-- What you should do --
Up to and including the final line, please copy every line exactly, starting from the one that contains "Task: Collapse the アクション" in the material below.

-------

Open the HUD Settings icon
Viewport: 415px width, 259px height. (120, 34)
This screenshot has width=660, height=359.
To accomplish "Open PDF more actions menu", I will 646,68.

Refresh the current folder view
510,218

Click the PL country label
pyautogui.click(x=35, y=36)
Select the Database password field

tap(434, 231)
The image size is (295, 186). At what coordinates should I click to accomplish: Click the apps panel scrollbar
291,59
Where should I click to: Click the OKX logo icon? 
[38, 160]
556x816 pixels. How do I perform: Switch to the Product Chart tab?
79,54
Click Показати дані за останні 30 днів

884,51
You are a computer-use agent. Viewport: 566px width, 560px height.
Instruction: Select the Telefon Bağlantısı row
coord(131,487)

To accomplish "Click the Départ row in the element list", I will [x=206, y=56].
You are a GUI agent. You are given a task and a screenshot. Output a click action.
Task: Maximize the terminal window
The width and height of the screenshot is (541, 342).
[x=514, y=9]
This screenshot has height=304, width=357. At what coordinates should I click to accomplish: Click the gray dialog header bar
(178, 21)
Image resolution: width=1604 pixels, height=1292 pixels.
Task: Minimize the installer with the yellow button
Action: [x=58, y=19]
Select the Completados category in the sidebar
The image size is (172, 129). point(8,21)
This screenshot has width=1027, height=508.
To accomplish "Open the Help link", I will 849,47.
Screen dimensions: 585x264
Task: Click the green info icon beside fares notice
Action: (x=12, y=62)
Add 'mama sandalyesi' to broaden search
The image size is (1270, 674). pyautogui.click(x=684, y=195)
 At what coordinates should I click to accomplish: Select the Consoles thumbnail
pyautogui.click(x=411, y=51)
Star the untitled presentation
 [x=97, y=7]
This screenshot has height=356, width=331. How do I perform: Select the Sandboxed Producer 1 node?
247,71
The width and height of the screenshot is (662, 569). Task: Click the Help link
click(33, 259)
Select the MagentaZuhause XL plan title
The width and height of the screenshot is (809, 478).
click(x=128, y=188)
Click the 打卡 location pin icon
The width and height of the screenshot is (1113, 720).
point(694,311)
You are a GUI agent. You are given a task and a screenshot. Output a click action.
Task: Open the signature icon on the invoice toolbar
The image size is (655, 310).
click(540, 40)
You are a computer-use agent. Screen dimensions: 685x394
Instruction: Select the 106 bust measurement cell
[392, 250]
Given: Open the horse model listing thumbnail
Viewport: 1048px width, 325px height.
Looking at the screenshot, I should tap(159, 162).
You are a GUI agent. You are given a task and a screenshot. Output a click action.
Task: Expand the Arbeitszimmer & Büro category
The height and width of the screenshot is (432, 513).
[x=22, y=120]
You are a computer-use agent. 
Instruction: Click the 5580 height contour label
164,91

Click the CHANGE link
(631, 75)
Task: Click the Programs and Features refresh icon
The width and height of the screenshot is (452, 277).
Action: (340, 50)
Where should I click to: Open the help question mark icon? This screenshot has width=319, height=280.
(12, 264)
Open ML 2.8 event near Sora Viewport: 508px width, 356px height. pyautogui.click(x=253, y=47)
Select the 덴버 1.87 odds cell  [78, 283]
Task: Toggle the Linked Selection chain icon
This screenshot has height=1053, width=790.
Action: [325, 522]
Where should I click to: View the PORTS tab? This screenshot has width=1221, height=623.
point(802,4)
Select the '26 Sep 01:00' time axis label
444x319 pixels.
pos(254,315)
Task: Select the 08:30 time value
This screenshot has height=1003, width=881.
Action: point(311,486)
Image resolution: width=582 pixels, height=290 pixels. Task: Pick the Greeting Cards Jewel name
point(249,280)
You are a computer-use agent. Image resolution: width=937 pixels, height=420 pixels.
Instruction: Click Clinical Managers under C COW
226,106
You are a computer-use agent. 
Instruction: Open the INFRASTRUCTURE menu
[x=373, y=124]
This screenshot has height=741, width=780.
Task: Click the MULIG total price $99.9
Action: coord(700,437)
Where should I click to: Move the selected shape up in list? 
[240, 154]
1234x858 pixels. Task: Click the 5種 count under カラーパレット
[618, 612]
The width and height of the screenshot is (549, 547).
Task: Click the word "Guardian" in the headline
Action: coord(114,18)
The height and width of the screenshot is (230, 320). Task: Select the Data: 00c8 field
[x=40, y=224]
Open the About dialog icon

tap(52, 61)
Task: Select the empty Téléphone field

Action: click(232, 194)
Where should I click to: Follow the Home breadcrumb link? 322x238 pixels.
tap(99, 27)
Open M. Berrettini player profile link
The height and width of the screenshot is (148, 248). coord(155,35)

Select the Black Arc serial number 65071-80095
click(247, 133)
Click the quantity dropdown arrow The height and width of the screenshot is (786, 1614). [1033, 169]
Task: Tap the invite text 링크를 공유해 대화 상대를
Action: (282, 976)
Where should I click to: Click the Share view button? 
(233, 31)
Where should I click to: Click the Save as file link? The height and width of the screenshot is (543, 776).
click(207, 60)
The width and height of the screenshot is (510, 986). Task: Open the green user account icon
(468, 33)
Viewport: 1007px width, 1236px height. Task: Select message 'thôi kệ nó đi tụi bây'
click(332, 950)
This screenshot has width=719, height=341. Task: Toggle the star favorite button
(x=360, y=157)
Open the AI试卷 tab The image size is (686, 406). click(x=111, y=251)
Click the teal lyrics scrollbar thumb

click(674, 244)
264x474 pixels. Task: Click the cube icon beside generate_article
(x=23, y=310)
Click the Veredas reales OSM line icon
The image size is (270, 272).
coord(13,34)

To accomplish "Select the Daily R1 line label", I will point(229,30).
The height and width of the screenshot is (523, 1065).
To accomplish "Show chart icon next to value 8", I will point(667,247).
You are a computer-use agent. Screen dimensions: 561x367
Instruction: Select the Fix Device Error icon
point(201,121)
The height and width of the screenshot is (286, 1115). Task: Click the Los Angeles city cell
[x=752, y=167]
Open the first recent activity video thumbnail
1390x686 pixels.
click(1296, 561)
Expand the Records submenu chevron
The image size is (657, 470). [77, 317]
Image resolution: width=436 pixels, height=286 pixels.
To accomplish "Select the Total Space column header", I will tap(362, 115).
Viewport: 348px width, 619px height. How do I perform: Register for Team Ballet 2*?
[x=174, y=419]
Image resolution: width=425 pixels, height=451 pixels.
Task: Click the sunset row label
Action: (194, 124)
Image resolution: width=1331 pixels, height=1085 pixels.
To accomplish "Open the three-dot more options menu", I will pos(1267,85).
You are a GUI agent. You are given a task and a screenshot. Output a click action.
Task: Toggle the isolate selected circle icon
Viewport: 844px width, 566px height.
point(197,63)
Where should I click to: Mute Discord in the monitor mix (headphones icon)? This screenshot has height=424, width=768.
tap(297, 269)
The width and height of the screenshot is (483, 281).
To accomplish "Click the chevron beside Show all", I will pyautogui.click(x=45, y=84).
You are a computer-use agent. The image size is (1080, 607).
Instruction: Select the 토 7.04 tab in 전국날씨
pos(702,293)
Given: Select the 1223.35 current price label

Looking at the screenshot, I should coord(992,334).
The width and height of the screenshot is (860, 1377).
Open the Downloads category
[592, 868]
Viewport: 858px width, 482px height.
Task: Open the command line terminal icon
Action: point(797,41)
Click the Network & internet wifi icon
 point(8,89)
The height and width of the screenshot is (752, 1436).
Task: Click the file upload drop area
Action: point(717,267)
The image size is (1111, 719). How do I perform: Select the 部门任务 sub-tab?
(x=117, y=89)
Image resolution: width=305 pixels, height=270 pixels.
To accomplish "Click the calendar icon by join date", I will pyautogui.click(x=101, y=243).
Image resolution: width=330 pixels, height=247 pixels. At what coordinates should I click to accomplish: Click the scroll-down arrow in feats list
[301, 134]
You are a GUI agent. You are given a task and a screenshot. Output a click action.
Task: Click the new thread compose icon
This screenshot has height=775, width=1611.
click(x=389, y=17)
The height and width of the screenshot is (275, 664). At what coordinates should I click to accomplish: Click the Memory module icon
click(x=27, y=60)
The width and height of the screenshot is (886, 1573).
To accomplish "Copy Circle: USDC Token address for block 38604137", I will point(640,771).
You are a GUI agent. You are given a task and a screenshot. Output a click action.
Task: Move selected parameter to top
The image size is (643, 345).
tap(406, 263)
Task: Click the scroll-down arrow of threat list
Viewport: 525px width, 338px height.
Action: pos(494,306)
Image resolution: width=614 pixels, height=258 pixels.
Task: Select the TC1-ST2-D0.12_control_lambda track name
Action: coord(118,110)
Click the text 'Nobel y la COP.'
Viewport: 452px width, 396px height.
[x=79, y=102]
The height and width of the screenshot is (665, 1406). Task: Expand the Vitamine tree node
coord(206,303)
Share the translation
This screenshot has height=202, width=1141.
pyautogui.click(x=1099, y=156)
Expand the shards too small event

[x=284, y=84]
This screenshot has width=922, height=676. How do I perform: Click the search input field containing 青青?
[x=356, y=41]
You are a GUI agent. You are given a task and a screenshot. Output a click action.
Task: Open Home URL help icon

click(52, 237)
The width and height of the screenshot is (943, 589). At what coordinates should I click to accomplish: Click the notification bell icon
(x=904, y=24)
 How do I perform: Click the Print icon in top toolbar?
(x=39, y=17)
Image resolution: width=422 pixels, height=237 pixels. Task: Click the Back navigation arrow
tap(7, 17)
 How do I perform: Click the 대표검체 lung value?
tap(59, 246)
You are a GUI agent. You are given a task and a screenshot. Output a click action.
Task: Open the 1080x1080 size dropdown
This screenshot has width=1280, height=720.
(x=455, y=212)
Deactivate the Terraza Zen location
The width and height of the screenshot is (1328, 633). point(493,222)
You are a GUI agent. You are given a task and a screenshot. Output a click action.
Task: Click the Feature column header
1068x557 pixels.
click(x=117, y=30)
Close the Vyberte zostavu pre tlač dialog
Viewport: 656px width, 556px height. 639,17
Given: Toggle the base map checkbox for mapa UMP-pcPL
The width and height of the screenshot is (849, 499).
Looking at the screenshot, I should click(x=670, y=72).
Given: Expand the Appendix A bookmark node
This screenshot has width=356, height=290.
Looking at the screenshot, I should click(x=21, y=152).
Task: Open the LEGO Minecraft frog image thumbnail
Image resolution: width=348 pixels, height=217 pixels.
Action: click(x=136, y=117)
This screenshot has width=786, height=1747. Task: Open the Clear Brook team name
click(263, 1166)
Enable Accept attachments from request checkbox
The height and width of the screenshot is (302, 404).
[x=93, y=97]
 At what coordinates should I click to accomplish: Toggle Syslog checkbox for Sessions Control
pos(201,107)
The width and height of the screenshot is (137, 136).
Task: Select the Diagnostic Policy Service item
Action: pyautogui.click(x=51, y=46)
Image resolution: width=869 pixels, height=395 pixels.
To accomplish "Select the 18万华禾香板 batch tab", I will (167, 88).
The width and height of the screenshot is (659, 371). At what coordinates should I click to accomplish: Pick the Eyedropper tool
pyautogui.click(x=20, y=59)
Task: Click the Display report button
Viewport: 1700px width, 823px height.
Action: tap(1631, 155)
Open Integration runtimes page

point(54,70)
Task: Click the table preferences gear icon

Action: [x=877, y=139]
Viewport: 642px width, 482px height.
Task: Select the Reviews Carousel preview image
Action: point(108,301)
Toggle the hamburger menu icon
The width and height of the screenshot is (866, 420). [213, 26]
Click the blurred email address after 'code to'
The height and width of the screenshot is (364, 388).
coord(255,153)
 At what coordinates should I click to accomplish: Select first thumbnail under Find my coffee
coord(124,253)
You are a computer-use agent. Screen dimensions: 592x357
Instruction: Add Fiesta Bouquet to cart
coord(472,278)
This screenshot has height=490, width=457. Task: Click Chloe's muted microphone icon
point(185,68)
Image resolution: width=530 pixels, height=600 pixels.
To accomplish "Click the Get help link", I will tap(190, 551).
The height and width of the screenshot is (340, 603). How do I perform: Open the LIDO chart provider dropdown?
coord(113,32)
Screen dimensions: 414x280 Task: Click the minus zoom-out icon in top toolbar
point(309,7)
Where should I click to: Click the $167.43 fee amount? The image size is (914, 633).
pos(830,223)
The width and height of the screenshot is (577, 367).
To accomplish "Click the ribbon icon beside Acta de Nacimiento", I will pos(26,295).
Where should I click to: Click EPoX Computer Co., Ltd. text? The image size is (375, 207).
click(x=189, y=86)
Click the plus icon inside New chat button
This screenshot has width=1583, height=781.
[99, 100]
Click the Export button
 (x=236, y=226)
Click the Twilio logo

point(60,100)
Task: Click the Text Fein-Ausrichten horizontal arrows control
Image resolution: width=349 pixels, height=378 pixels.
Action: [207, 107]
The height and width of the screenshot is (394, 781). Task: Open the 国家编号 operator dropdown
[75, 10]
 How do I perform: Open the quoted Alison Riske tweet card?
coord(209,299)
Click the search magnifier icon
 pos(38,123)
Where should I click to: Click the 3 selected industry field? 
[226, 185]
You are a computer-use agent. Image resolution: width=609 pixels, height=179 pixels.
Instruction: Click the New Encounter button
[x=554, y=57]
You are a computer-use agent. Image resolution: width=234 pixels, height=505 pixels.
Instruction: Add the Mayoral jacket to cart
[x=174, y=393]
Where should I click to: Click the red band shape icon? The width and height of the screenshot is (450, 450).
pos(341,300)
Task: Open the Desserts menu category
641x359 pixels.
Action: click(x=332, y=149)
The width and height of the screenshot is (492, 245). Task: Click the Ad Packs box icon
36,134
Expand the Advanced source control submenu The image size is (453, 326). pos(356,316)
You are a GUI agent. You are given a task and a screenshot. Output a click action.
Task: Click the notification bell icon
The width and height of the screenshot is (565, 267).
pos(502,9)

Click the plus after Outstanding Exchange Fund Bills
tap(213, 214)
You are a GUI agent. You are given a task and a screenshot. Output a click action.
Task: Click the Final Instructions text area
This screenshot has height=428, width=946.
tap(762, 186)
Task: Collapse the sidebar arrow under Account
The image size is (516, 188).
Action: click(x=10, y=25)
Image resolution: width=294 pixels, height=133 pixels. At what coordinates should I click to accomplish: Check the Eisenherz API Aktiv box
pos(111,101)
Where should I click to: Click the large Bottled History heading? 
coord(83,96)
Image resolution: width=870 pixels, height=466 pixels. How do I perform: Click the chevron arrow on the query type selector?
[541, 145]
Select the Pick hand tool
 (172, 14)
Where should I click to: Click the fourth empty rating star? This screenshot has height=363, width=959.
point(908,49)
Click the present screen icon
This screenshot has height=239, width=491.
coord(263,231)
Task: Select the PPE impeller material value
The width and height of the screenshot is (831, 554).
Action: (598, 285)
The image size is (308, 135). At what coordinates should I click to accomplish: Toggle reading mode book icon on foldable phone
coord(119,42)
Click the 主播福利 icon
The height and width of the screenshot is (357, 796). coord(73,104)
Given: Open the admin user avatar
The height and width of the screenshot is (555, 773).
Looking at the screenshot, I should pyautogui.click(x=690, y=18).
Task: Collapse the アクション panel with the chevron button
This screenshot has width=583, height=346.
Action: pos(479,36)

-------

-- Solution --
Task: Collapse the アクション panel with the chevron button
This screenshot has width=583, height=346.
Action: pos(479,36)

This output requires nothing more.